Scan the entries for "Expand". Every line that holds it is to be copied.

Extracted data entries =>
━━━━

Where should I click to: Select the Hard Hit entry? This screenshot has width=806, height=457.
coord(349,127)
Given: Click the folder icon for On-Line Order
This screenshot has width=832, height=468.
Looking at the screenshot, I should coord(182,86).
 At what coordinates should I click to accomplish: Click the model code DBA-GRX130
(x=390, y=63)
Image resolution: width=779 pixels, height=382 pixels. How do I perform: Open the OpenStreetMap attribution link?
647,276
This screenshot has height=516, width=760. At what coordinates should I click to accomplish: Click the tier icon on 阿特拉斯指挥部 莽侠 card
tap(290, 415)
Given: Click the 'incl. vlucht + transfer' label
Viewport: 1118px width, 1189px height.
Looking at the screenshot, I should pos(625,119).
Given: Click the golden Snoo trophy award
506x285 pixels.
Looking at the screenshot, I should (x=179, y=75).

━━━━

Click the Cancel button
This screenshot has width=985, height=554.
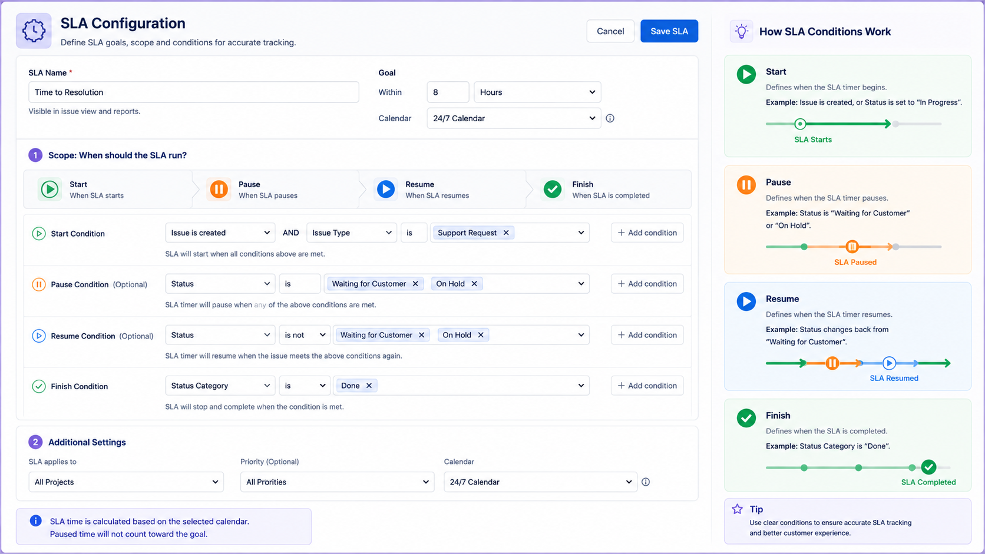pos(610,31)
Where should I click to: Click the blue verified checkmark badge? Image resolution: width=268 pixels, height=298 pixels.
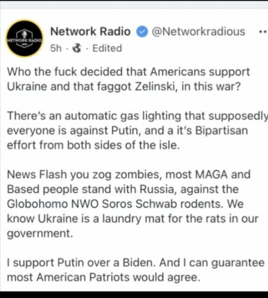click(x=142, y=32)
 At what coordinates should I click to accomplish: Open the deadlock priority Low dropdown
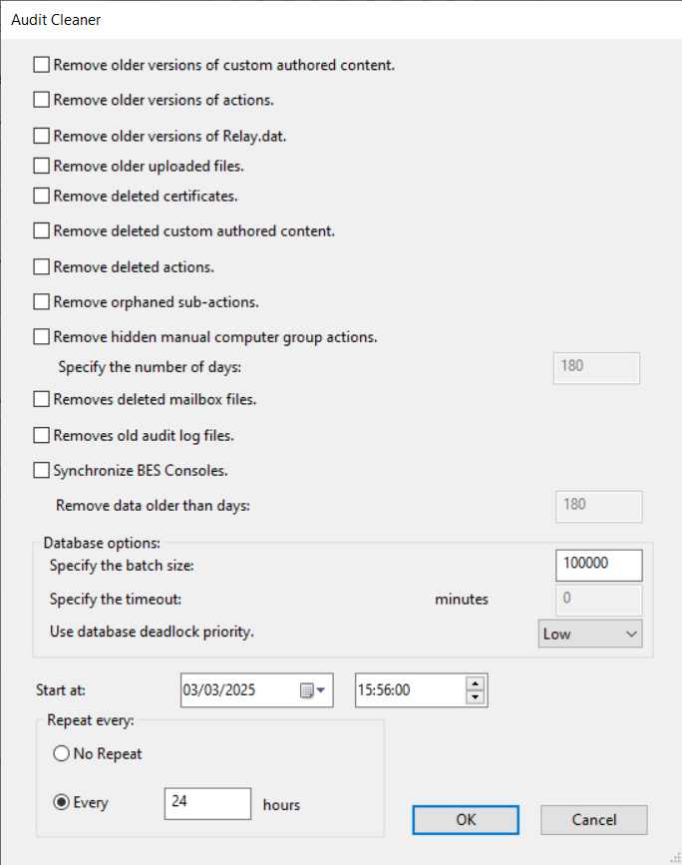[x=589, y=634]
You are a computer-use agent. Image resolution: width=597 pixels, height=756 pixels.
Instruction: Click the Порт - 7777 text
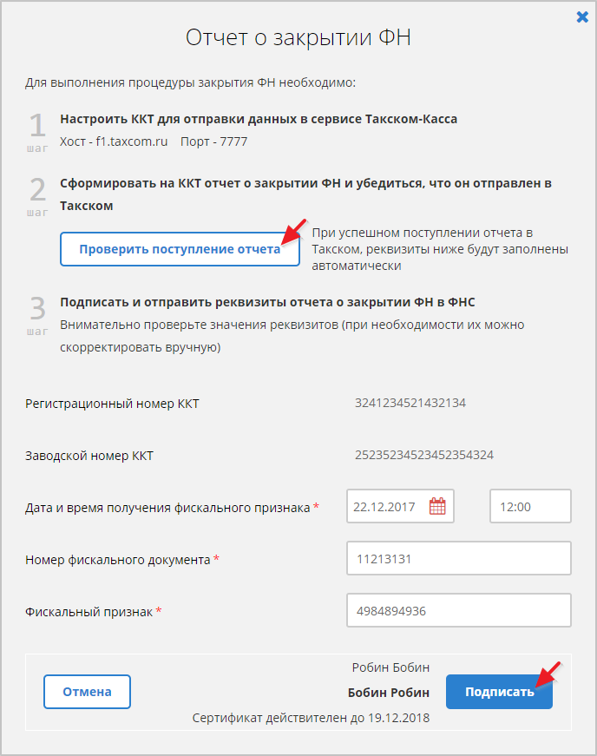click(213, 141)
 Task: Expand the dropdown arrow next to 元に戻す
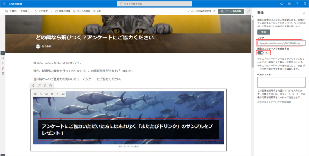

━━━━

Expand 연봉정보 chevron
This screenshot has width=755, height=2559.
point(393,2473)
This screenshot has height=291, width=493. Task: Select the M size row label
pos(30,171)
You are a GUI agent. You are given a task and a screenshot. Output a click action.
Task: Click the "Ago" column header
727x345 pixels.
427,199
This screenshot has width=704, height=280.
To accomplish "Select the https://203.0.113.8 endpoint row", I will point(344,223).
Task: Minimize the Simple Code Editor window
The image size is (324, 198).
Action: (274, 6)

━━━━

Answer to this problem =>
 Task: Expand the dropdown arrow next to 元に戻す
Expand 연봉정보 chevron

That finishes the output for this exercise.